Tag: cooking

Cassava Gnocchi

About 1.5 cups of mashed cassava

1 cup cassava flour and 2 tsp salt

 

 

 

Mix together and add enough vegetable stock to make a dough — it rolled out very nicely, cut into nuggets and smooshed with a fork.

The gnocci was boiled for about three minutes in salted water then fried in olive oil to crisp up. They were really gelatinous after boiling. I think it would have been better to sit and dry before frying.

Pizza – AIP Style

The idea was to make a pizza-like meal without any wheat, tomatoes, or refined sugar. This crust didn’t work so well, and the sauce is more of a barbecue sauce than a tomato paste.

The dough was the Paleo Baking Flour from Bob’s Mill — recipe from the back of the bag.
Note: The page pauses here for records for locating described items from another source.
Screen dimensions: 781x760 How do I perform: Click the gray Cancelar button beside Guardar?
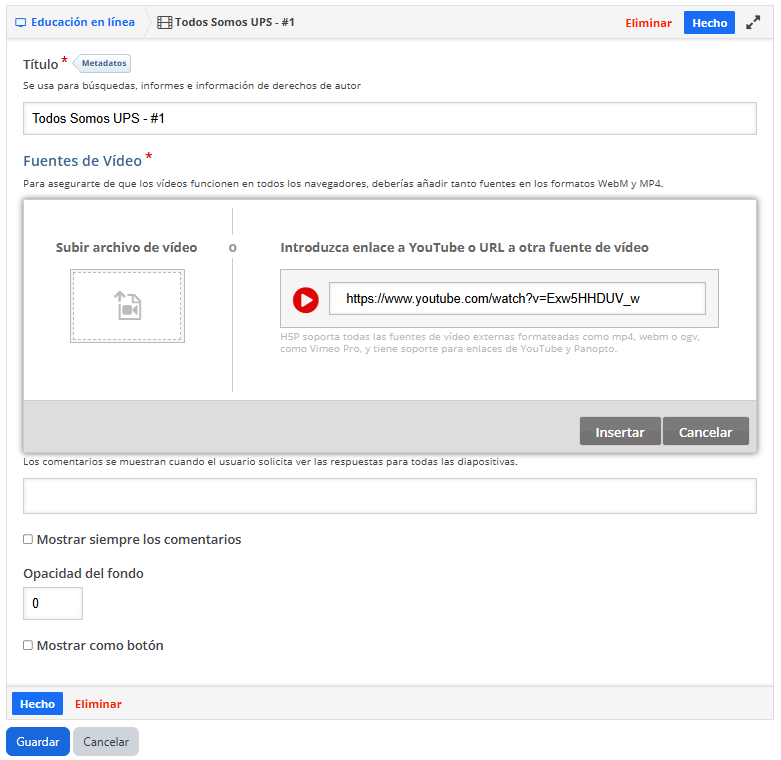[106, 742]
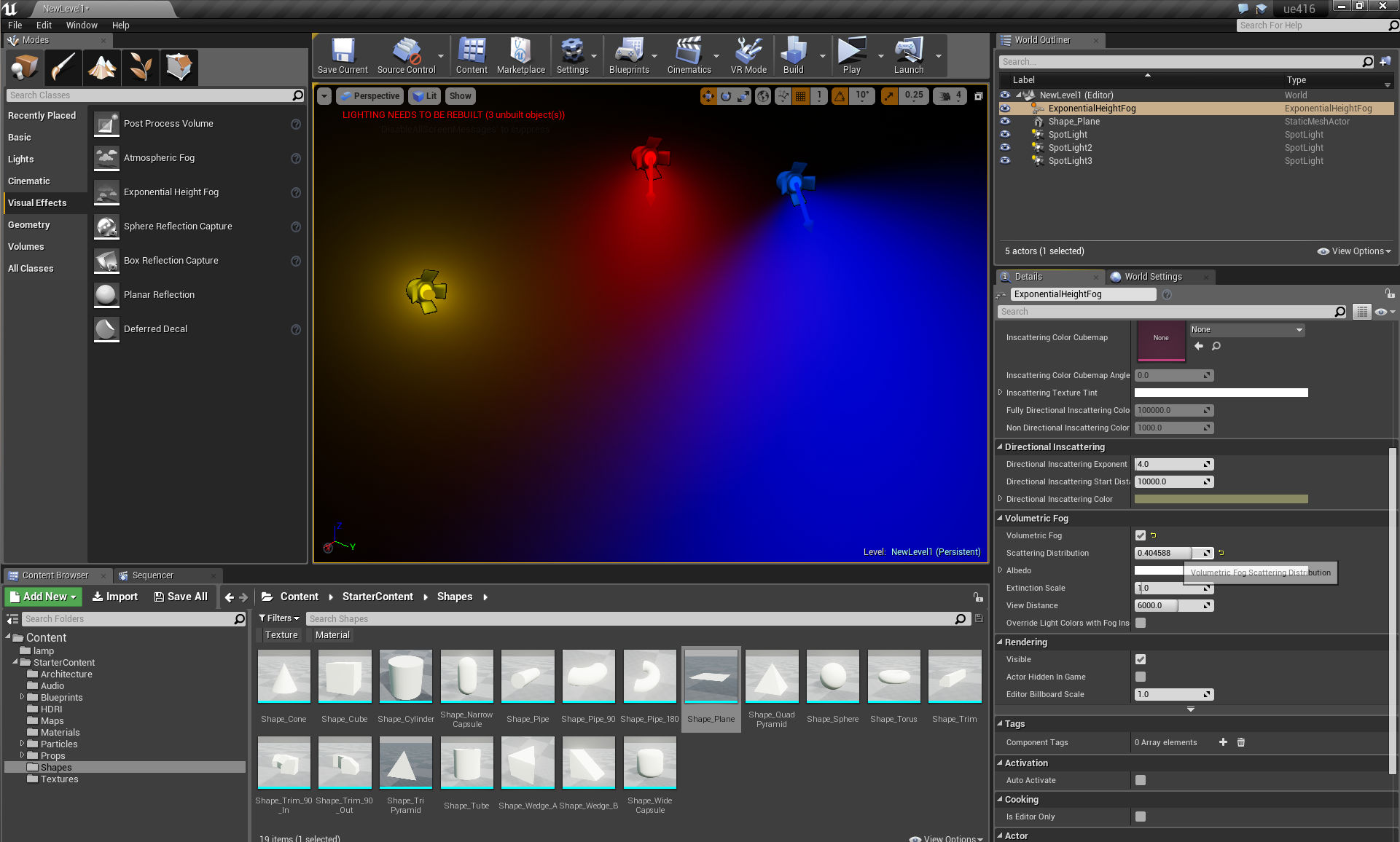Screen dimensions: 1400x842
Task: Click the Directional Inscattering Color swatch
Action: [x=1221, y=499]
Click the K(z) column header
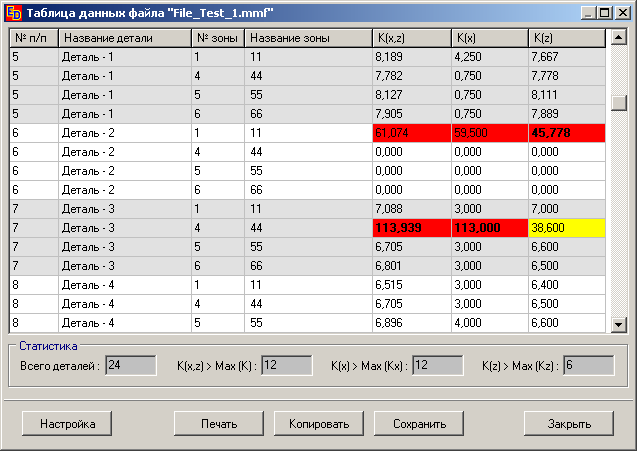This screenshot has width=637, height=451. pyautogui.click(x=566, y=38)
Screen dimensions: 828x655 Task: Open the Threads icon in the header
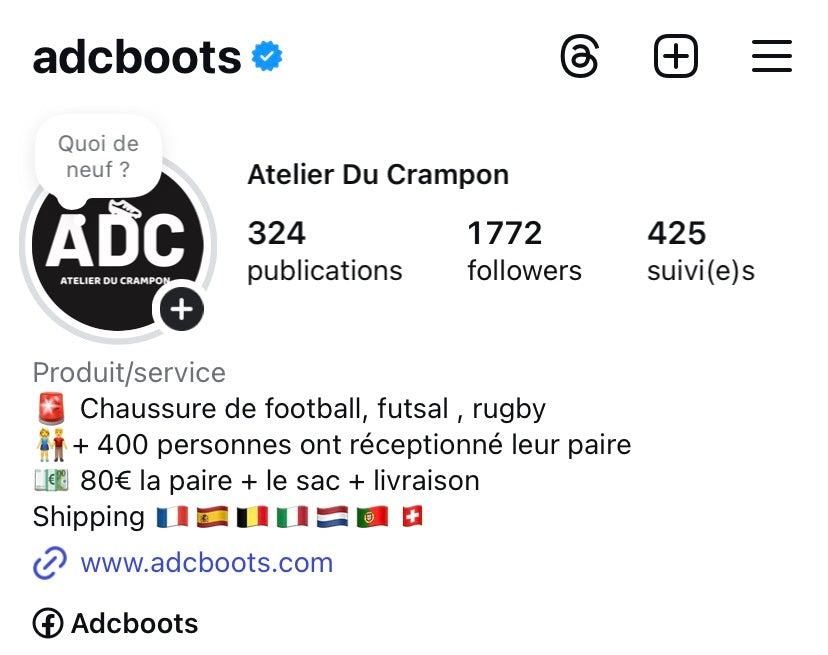580,57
I added some ground flax seed. It was something, but didn’t hold up as a pizza crust.

Sauce was a “banana ketchup”

  • 2 cups mashed ripe banana
  • 1 Tbsp olive oil
  • 1 large onion, chopped
  • 3 cloves garlic, minced
  • 1 tsp ginger, minced
  • 1/2 c apple cider vinegar
  • 1/2 cup maple syrup
  • 2 Tbsp coconut aminos
  • 1/2 ground tumeric
  • 1/2 tsp salt
  • up to 1/2 cup water

Heat olive oil in a pan, add onion, garlic, and ginger and saute until onions are translucent. Add mashed banana and stir. Mix in remaining ingredients except water. Cool over low heat for at least 15 minutes. Remove from heat and allow to cool. Blend in a food processor until a smooth puree forms.

Fresh “sausage” – cube pork, sprinkle with salt and fennel seeds. Allow to sit for at least 15 minutes. Grind, saute until cooked.

Topped the dough with sauce, fresh sausage, and cheese (still working on a good AIP cheese replacement!). It was good, but not pizza.

 

Pasta – AIP Style

Sauteed one medium onion, a handful of baby carrots (mostly for color), and steamed cauliflower. Pureed all in a blender with ~1 tsp tumeric, salt, 1 Tbsp of nutritional yeast, and garlic (next time, roast the garlic … this just tasted like raw garlic!).

This created a sauce for the pasta

Cooked garbanzo bean pasta and added the sauce. Stirred and served.

So it kinda looks like noodles and cheese … but it doesn’t taste anything like mac and cheese.

Iced Green Tea

I got some Sencha green tea that’s supposed to be very healthy for us, but steeping yielded heavy tannin taste. Using cooler hot water helped, but it still wasn’t something I’d look forward to drinking every day. So I tried cold extraction – a half gallon of cold water and about 1/4 cup of green tea in a large mason jar, set in the fridge for at least 12 hours. It’s quite good – light, refreshing, and there’s absolutely flavor there.